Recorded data
----------

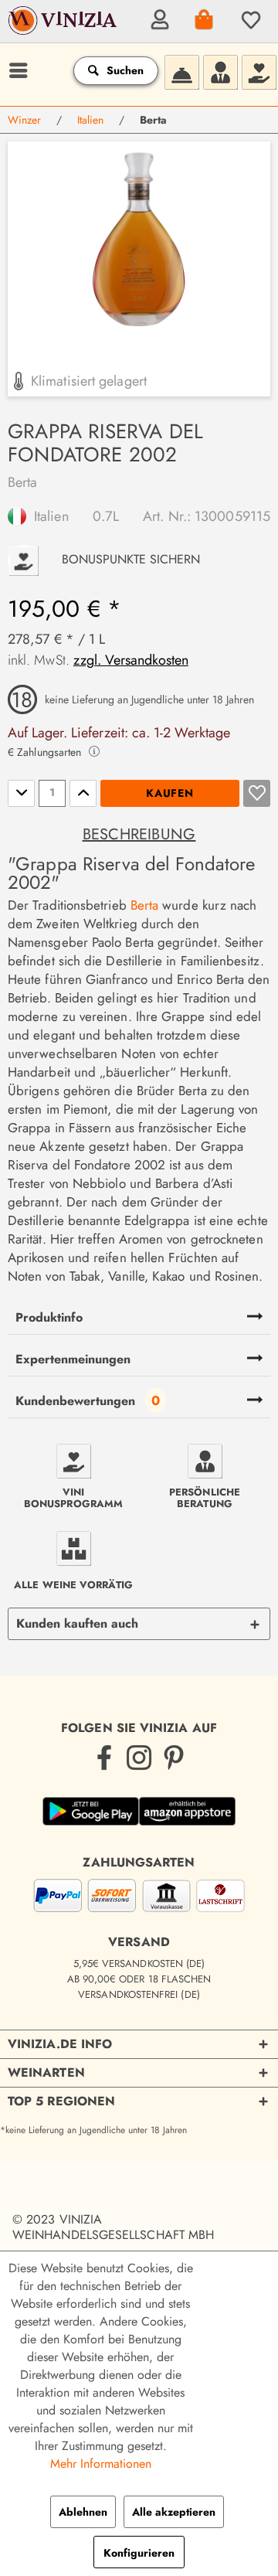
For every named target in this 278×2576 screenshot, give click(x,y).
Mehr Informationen (100, 2463)
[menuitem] (157, 19)
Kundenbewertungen (75, 1401)
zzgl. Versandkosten (130, 660)
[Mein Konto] (157, 19)
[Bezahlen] (139, 1899)
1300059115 (232, 516)
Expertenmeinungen (73, 1359)
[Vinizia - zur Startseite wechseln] (64, 31)
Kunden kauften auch (77, 1623)
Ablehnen (83, 2512)
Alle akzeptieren (173, 2512)
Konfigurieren (139, 2553)
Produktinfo (49, 1317)
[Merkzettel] (248, 19)
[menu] (16, 70)
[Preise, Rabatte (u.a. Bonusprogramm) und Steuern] (258, 70)
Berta (22, 482)
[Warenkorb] (203, 19)
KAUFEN (169, 793)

----------

What you should do →
Provide an exact copy of only the lines from the beginning of the entries through the line containing "Kunden kauften auch (77, 1623)", both ends included, with no pictures.

Reply to the task →
For every named target in this 278×2576 screenshot, give click(x,y).
Mehr Informationen (100, 2463)
[menuitem] (157, 19)
Kundenbewertungen (75, 1401)
zzgl. Versandkosten (130, 660)
[Mein Konto] (157, 19)
[Bezahlen] (139, 1899)
1300059115 (232, 516)
Expertenmeinungen (73, 1359)
[Vinizia - zur Startseite wechseln] (64, 31)
Kunden kauften auch (77, 1623)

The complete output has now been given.